Today we have a heartwarming story of a forgotten heroine of World War 2 which carries with it a South African twist.
1941: Betty Quinn, 17, the youngest recipient of the George Medal, at the Investiture Ceremony at Buckingham Palace, London. She saved seven people from a bombed air raid shelter while serving as an ARP Warden in Coventry during WW2.
Betty Quinn, a St. John Ambulance cadet, was awarded the George Medal for her bravery on 14 November 1940 during the heaviest night of the Coventry Blitz. She was giving first aid at an ARP post when a shower of incendiary bombs fell in the district: “Without waiting for assistance she ran outside. AA batteries were putting up a heavy barrage and shrapnel was falling all round. Bombs began to fall and a man was injured by one. Miss Quinn assisted him to a private shelter.
A report came in of an Anderson shelter receiving a direct hit and although bombs were still falling, Miss Quinn ran there and commenced digging in the crater with a spade. She assisted to dig out seven persons who had been trapped and then attended to their injuries. She stayed until all had been removed by ambulance, although shells were bursting overhead most of the time. She then returned to the post and carried on with her duties.”

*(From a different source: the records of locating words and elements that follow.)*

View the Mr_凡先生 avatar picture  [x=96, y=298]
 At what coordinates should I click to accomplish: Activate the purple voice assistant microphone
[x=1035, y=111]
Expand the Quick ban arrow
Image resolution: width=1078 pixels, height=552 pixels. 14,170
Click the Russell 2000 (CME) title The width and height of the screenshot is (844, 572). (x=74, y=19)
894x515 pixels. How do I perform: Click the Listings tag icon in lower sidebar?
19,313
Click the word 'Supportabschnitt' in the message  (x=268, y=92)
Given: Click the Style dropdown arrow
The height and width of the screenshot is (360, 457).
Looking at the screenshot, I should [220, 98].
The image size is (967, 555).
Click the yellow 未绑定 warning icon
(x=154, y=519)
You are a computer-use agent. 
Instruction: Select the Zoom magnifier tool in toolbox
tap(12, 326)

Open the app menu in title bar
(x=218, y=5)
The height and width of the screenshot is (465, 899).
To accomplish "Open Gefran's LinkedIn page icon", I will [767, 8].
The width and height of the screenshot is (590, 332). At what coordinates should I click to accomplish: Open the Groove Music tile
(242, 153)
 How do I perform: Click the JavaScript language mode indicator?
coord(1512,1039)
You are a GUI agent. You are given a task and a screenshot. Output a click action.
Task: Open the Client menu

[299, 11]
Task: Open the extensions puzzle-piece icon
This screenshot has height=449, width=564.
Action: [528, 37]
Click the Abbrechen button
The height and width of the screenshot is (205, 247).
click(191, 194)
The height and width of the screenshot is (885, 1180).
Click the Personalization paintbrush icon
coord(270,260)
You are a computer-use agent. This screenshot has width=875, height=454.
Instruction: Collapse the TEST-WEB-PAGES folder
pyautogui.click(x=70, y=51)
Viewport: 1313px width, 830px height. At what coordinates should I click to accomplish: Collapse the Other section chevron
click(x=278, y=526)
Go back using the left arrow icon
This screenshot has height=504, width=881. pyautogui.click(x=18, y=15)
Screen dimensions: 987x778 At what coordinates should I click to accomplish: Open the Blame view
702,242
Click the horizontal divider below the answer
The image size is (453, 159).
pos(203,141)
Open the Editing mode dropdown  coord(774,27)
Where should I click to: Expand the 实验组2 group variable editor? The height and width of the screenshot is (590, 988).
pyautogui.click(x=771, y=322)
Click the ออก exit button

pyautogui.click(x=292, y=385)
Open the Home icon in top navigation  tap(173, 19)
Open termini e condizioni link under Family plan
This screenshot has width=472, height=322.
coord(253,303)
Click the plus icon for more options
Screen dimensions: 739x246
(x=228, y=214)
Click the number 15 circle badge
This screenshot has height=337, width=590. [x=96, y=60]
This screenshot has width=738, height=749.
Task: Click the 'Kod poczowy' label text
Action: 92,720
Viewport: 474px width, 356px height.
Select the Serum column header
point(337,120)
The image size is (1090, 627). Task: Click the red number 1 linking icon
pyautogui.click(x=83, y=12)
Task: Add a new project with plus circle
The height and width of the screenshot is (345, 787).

Betty Quinn was tracked down in 2005 for an invite to attend the unveiling of the Women of WW2 Memorial, next to the Cenotaph in Whitehall, London. Betty was living in Cape Town, South Africa where she had been living for 63 years, a direct result of what happened in 1940. Following her fame which spread throughout the Empire after her award, she received a marriage proposal from a South African, which was obviously too good to refuse.